**Task requirements:**
Give again, exactly and only, the lines running from the one with "The width and" to the end of the material below; leave out pictures.
-- Working data follows --
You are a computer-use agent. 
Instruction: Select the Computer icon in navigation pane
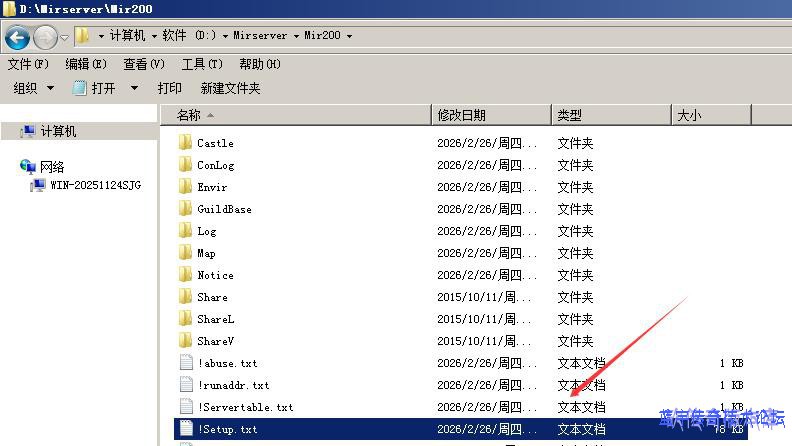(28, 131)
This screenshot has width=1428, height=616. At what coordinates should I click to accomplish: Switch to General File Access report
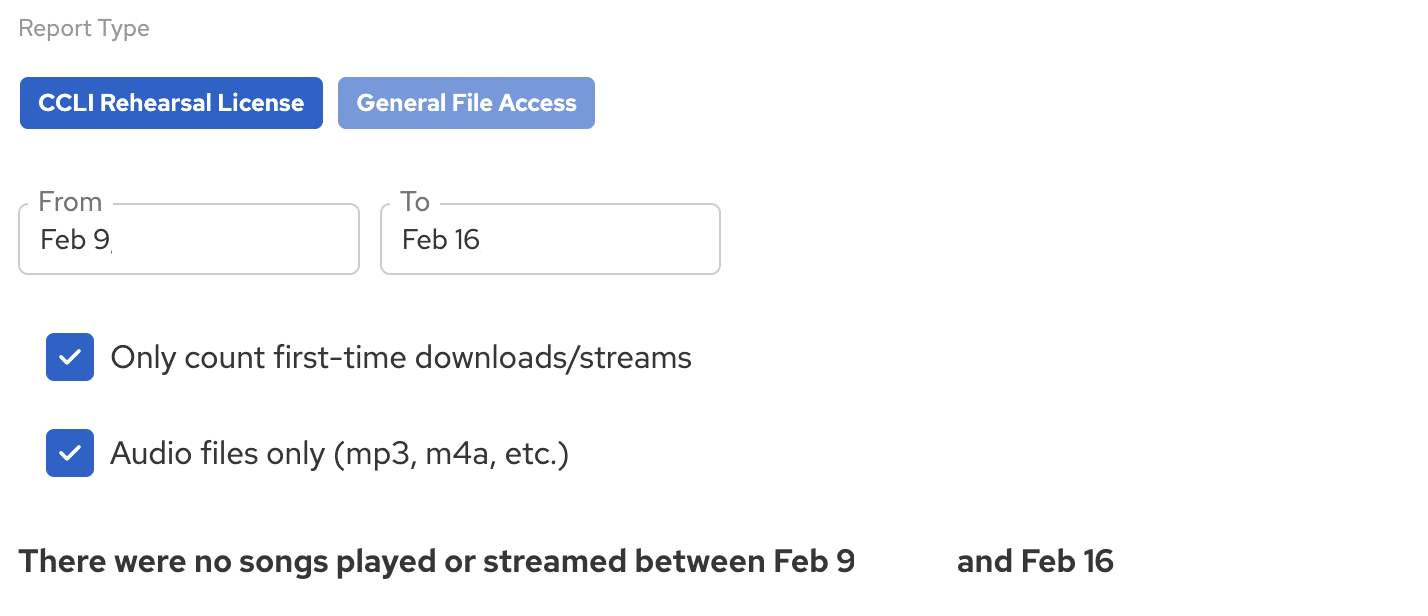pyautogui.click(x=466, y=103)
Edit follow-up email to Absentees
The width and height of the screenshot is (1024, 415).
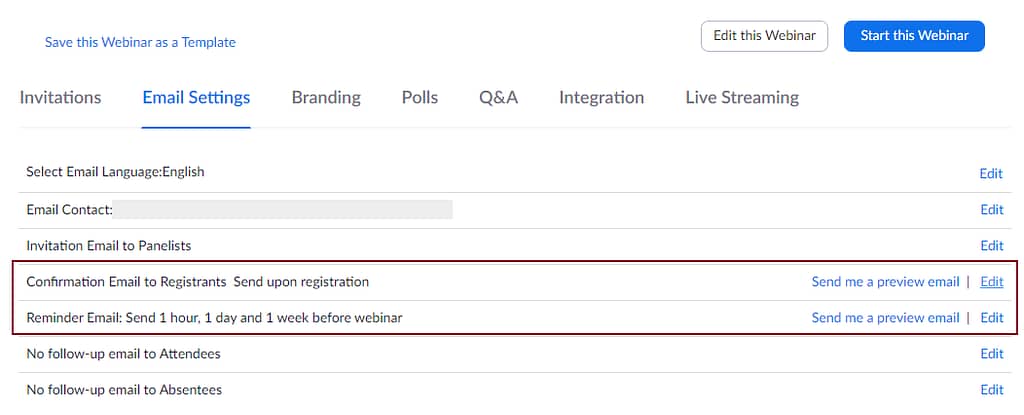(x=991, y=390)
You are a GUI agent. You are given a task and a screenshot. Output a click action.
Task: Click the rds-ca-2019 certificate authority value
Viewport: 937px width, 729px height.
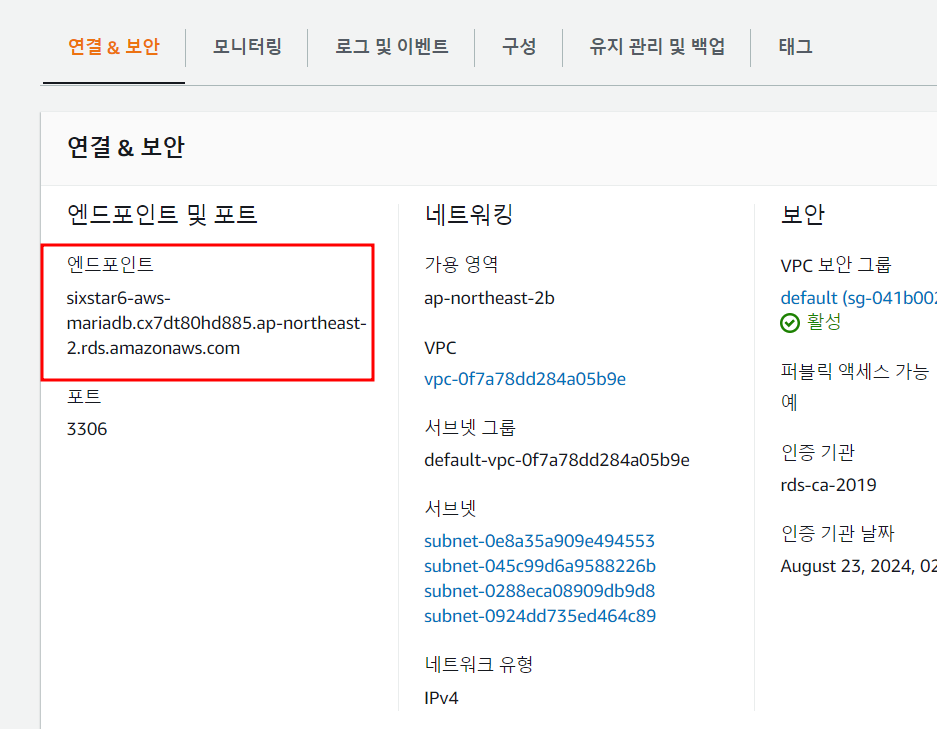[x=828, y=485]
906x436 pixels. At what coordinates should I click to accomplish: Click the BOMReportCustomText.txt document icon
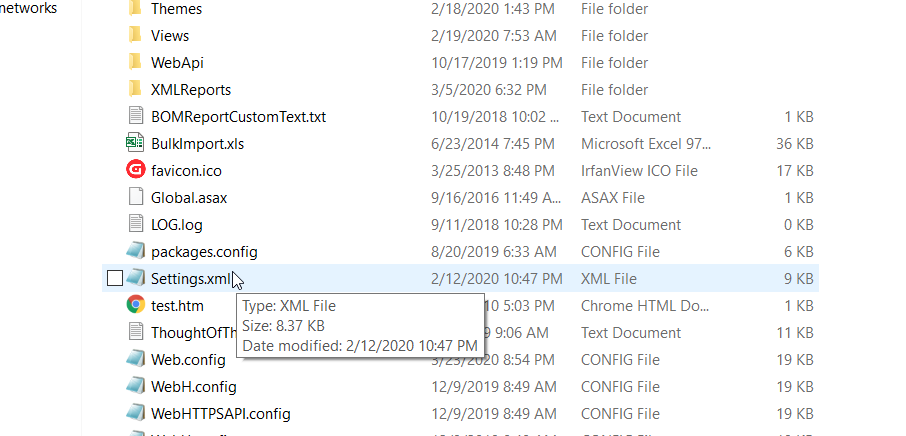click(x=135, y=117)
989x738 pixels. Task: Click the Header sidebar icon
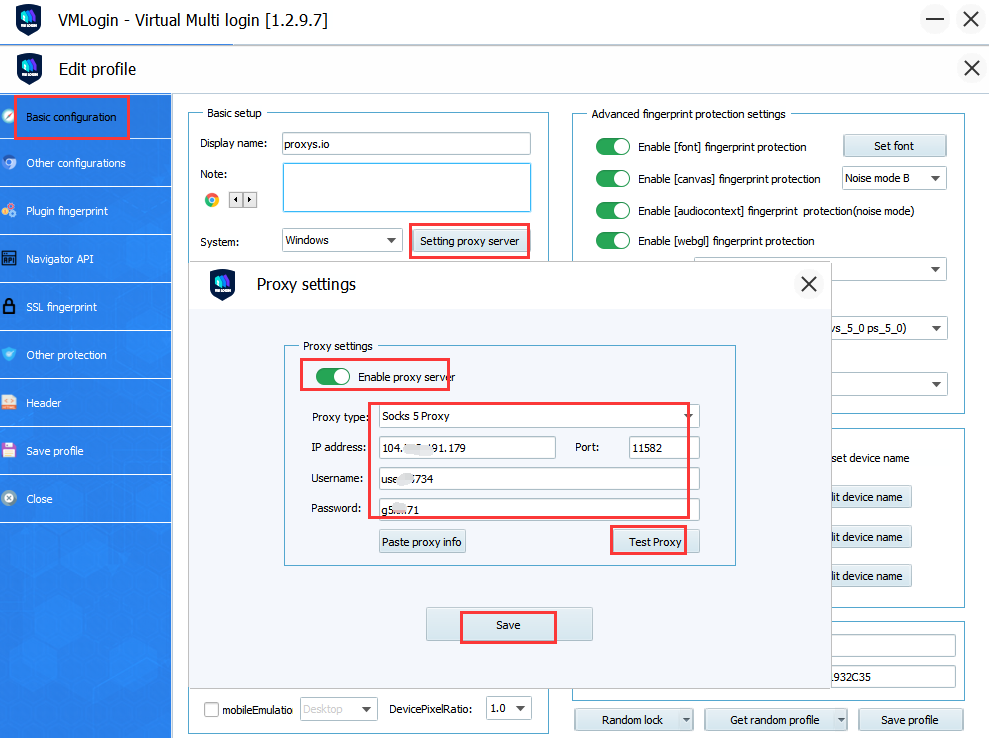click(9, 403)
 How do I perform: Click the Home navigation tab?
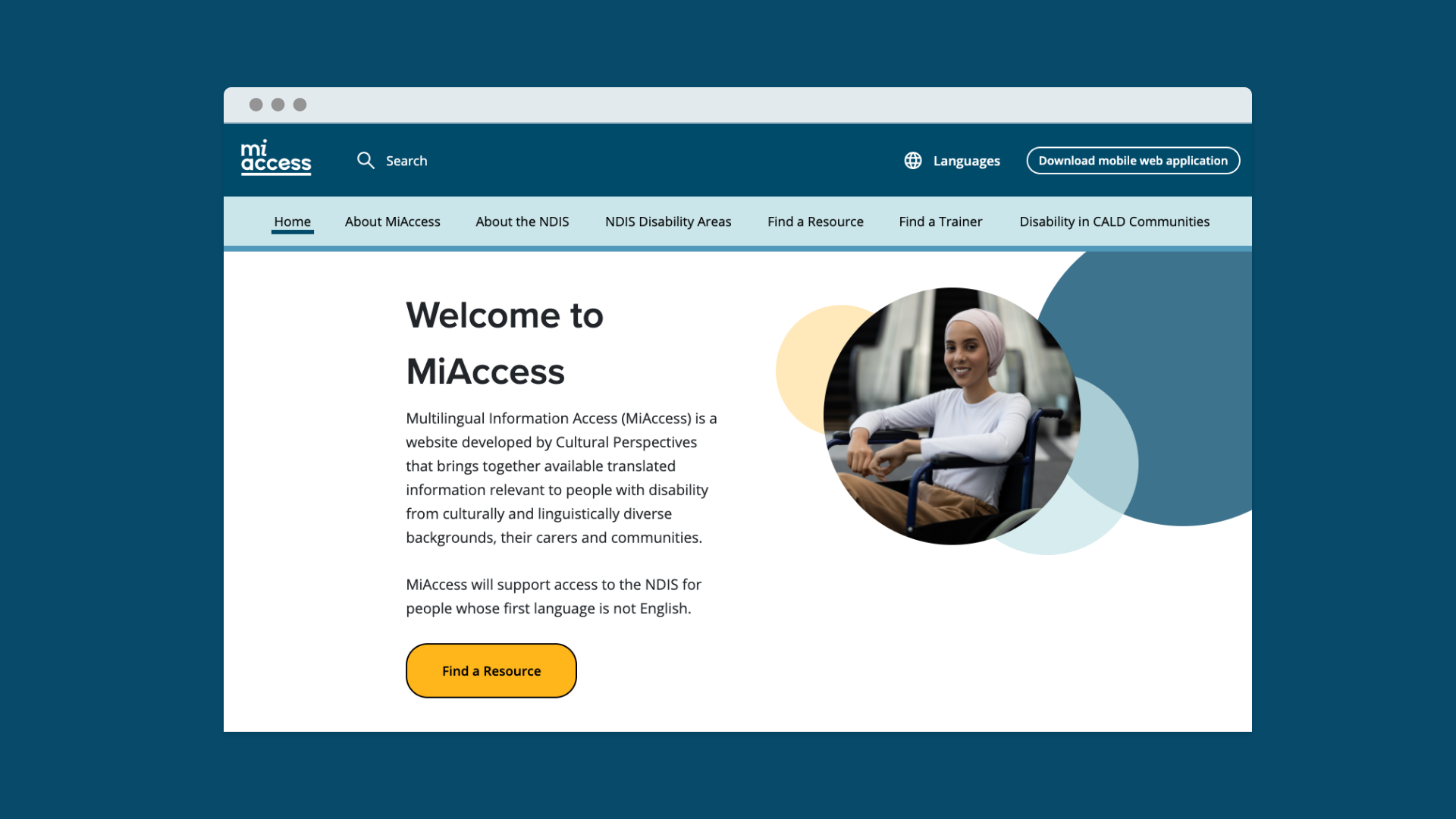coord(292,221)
-- Working data concluded --
**Task output:**
The width and height of the screenshot is (1024, 415).
(x=991, y=390)
You are a GUI agent. You are given a task and a screenshot. Output a click action.
Task: Click the rds-ca-2019 certificate authority value
Viewport: 937px width, 729px height.
[x=828, y=485]
906x436 pixels. At what coordinates should I click to accomplish: Click the BOMReportCustomText.txt document icon
click(x=135, y=117)
989x738 pixels. Task: Click the Header sidebar icon
click(9, 403)
 How do I perform: Click the Home navigation tab?
coord(292,221)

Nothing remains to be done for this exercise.